The 836 is ok; you just didn't go far enough.
q = heat water absorbed + heat cal absorbed.
1000 = [mass H2O x sp.h. H2O x (Tfinal-Tinitial) + Qcal
1000 = (50 x 4.18 x 4) + Qcal
1000 = 836 + Qcal
Qcal = 1000-836 = 164
The answer is 164J. How do you get this? I tried Mass x specific heat x delta T and got 836 J but this is wrong.
q = heat water absorbed + heat cal absorbed.
1000 = [mass H2O x sp.h. H2O x (Tfinal-Tinitial) + Qcal
1000 = (50 x 4.18 x 4) + Qcal
1000 = 836 + Qcal
Qcal = 1000-836 = 164
First, let's calculate the heat lost by the hot metal using the formula you mentioned:
Heat lost by the metal = mass × specific heat × delta T
Since the specific heat of water is given, we can use it to find the mass of the water in the calorimeter. The mass of water can be found by multiplying the volume of water (50 mL) by its density, which is approximately 1 g/mL.

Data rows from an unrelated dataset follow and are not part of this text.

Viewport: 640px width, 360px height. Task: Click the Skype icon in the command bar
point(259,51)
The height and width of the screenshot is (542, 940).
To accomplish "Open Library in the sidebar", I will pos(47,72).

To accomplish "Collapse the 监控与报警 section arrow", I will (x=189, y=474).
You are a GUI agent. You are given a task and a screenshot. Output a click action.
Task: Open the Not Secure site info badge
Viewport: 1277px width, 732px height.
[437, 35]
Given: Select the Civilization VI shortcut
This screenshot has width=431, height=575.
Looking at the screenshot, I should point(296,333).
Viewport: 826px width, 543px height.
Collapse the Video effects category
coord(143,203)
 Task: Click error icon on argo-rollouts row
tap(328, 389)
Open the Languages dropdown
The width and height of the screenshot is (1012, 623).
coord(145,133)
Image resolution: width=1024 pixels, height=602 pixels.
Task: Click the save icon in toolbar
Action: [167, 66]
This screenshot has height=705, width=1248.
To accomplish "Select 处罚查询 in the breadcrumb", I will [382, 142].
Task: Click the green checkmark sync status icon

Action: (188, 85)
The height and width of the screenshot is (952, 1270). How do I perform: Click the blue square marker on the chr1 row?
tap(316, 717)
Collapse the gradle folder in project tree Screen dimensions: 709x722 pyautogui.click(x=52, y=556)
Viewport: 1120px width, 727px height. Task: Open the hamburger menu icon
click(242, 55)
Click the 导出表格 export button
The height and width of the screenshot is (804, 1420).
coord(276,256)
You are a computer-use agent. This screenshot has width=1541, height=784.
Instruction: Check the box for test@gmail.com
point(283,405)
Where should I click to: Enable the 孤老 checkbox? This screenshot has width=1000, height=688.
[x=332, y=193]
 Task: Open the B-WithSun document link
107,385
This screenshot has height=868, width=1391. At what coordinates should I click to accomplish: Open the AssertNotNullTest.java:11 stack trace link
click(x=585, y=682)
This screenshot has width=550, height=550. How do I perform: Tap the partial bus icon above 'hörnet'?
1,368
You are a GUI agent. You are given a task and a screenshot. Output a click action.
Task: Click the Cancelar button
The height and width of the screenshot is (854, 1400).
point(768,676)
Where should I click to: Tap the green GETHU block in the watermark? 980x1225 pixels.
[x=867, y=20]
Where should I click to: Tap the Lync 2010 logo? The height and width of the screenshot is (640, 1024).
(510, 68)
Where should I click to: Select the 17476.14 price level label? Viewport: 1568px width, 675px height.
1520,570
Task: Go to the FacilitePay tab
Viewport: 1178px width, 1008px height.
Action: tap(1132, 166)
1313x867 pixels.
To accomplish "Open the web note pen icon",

Mass of water = volume of water × density of water
Mass of water = 50 mL × 1 g/mL
Mass of water = 50 g
We know that the initial temperature of the water is 22°C and the final temperature (equilibrium) is 26°C. Therefore, the change in temperature, delta T, would be:
Delta T = final temperature - initial temperature
Delta T = 26°C - 22°C
Delta T = 4°C
Now, we can calculate the heat lost by the hot metal:
Heat lost by the metal = mass of metal × specific heat of metal × delta T
Heat lost by the metal = 1000 J
Since the heat lost by the metal is equal to the heat gained by the calorimeter:
Heat gained by the calorimeter = heat lost by the metal
Heat gained by the calorimeter = 1000 J
Therefore, the heat gained by the calorimeter is 1000 J.
I apologize for the confusion earlier. The correct answer is actually 1000 J, not 164 J.